*What is being asked:*
Where in the records does the word "gear" appear? Copy each line that holds it.

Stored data
※ ※ ※

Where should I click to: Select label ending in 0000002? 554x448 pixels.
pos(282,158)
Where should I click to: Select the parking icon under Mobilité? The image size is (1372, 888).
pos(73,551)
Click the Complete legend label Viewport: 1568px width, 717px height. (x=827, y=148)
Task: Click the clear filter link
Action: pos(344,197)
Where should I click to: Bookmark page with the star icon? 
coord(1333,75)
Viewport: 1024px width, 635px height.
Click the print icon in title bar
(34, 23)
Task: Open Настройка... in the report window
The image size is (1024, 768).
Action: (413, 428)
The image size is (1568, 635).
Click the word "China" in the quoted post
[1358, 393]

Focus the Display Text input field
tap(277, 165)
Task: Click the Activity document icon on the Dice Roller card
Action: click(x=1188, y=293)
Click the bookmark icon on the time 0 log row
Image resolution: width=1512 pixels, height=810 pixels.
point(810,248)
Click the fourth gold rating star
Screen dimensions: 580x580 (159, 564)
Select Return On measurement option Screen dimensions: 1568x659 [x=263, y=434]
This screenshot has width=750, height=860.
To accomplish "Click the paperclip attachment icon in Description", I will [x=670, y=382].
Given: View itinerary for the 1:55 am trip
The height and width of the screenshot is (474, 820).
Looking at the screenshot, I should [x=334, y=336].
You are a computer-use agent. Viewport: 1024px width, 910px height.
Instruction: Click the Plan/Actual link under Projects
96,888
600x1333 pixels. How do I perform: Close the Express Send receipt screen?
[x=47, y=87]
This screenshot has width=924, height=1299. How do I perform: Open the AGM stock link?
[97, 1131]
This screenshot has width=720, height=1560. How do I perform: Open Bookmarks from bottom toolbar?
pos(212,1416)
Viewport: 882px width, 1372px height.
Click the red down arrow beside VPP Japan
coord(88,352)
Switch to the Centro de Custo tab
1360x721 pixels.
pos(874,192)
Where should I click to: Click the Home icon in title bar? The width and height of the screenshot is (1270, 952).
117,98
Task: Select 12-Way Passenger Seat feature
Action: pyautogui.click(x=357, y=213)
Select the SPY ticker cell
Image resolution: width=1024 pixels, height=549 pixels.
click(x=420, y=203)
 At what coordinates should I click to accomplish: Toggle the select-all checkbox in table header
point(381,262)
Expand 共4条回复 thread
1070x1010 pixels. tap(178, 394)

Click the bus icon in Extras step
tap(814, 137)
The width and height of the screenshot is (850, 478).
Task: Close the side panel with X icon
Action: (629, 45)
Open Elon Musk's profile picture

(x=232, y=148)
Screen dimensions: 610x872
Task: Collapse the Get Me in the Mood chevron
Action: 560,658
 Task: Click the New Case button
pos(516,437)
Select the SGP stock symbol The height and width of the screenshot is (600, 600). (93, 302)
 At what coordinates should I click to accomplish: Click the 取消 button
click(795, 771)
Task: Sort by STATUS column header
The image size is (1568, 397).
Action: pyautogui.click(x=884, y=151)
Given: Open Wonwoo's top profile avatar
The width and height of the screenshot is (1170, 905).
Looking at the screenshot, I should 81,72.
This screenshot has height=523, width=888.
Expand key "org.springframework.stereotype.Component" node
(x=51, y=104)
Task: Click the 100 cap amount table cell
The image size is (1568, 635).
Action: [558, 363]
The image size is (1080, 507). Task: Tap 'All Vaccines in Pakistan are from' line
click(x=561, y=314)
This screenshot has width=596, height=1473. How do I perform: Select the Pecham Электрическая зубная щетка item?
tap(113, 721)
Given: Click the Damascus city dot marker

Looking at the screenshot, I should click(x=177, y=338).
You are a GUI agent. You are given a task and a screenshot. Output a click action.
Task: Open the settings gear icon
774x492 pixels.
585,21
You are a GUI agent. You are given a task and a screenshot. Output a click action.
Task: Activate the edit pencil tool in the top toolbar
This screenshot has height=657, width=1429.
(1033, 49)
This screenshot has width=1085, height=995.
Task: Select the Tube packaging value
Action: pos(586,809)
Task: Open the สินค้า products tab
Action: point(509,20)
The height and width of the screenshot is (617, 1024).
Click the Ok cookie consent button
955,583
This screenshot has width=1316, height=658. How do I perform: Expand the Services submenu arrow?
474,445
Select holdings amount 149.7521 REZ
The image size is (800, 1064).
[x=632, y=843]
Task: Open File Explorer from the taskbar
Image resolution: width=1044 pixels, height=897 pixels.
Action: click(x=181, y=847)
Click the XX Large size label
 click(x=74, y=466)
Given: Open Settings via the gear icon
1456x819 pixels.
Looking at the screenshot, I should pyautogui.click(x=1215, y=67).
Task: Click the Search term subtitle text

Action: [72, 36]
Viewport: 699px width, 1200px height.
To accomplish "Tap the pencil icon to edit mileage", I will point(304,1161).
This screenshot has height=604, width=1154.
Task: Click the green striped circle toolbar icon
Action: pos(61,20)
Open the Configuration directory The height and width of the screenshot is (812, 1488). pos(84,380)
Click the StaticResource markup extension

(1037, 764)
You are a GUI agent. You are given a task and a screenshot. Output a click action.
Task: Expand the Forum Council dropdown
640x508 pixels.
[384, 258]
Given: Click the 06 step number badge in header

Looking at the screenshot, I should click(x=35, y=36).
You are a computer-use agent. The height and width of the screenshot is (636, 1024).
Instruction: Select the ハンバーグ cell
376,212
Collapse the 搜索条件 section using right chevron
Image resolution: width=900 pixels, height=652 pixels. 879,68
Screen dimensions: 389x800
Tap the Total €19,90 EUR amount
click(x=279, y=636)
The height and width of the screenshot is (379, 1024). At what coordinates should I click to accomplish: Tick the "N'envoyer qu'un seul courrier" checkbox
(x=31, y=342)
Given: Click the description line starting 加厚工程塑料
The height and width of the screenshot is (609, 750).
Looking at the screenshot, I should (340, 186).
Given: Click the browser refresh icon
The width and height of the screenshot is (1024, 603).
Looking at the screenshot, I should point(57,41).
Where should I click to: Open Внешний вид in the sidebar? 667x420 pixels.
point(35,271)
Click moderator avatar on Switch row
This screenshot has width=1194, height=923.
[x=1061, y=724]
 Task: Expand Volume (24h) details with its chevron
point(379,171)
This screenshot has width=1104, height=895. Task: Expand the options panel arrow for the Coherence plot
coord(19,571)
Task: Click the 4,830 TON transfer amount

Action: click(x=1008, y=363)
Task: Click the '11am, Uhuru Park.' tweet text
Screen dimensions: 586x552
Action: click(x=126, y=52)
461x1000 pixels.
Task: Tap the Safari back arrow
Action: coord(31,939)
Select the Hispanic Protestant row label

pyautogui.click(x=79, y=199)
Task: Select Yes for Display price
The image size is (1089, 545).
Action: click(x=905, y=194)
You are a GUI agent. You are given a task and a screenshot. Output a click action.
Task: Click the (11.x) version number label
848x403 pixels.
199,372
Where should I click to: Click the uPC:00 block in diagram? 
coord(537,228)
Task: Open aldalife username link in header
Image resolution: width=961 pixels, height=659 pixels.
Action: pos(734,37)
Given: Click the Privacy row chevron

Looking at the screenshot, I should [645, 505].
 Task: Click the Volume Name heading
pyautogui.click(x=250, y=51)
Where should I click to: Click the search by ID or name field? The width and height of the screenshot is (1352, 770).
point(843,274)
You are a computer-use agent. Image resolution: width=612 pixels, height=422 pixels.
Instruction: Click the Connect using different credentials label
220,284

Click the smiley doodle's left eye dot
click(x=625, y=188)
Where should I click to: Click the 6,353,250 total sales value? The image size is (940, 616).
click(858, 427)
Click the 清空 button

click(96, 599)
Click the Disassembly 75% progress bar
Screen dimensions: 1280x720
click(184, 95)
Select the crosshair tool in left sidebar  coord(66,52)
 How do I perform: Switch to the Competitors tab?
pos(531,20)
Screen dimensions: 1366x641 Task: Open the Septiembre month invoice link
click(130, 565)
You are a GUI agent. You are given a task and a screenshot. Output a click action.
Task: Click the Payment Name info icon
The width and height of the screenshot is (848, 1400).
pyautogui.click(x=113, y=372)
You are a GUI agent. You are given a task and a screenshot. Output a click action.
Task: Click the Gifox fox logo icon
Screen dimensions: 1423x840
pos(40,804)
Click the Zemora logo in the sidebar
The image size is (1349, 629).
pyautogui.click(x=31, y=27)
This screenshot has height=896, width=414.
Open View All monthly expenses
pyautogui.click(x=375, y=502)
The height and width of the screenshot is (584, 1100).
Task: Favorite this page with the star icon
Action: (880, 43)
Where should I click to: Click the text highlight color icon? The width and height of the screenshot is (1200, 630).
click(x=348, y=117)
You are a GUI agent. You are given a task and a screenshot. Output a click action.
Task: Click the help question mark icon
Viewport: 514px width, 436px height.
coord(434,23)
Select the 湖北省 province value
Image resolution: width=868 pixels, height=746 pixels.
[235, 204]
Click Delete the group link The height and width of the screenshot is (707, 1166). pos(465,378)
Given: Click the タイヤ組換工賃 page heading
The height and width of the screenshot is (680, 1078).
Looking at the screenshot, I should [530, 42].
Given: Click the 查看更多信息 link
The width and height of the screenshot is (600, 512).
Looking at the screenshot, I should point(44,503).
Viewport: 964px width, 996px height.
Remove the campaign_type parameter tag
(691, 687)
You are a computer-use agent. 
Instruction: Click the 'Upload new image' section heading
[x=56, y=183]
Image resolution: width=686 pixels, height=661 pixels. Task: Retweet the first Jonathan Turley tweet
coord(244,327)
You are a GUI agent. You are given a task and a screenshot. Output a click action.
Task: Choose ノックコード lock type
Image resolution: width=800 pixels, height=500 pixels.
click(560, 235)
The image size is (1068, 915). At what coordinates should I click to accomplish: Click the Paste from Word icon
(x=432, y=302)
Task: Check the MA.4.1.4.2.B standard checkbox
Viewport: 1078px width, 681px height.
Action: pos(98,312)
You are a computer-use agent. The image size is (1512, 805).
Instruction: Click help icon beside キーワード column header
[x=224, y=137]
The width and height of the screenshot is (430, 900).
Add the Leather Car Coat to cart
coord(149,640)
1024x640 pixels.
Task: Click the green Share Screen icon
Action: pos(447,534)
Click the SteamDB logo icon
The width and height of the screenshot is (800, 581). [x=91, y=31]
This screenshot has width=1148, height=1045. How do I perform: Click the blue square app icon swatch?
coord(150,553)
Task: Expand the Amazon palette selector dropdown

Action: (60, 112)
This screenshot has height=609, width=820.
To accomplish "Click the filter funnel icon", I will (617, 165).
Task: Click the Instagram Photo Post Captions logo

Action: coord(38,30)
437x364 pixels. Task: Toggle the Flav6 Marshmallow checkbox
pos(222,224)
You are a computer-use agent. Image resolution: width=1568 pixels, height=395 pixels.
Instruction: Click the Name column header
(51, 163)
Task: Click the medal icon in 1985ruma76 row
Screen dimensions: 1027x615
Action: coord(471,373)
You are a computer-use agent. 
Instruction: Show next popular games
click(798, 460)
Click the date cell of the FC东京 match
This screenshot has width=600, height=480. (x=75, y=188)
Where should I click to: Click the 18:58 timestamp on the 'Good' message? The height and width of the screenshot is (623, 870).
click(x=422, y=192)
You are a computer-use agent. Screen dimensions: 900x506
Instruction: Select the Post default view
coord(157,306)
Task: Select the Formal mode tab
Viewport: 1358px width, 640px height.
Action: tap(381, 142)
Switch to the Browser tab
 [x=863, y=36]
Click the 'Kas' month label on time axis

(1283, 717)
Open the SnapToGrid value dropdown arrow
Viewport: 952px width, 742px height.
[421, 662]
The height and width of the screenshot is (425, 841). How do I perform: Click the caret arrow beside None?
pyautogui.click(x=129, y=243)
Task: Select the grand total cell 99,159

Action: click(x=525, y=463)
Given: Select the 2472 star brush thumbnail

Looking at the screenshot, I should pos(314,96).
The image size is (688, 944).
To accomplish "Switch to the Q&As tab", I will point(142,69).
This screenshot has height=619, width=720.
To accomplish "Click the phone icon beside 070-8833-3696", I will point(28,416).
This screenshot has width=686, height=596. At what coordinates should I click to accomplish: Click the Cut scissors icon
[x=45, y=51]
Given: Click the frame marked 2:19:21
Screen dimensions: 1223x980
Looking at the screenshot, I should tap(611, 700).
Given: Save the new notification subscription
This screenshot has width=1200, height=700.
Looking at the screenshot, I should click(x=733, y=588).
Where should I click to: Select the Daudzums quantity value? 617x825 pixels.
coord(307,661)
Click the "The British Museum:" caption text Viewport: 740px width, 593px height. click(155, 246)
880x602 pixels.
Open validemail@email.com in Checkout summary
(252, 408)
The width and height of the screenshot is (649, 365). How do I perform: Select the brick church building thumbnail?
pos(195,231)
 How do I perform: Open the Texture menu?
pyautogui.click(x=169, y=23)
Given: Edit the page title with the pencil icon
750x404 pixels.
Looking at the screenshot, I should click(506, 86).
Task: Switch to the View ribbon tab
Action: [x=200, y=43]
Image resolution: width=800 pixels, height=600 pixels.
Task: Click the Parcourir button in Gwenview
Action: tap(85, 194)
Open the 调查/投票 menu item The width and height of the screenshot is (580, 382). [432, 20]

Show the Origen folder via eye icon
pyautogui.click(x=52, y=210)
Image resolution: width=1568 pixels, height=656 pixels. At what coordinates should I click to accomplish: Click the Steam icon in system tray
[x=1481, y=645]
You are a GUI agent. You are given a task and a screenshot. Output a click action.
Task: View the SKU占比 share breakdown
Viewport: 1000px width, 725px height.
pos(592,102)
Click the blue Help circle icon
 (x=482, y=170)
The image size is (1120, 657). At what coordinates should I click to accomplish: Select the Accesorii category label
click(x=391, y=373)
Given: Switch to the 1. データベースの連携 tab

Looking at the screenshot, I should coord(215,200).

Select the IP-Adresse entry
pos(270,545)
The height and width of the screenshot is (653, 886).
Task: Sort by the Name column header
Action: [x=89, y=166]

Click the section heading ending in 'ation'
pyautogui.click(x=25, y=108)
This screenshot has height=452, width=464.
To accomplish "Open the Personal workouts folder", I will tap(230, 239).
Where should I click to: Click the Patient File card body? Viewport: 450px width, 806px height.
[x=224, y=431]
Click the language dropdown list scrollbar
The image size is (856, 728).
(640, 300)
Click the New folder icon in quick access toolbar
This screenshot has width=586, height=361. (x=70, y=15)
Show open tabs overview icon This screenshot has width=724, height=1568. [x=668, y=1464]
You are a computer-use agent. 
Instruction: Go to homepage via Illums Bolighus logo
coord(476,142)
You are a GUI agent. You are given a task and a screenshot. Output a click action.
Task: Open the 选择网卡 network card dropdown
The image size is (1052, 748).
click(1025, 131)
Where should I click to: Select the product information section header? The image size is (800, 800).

※ ※ ※

*Result below:*
Task: Open the settings gear icon
Given: Open Settings via the gear icon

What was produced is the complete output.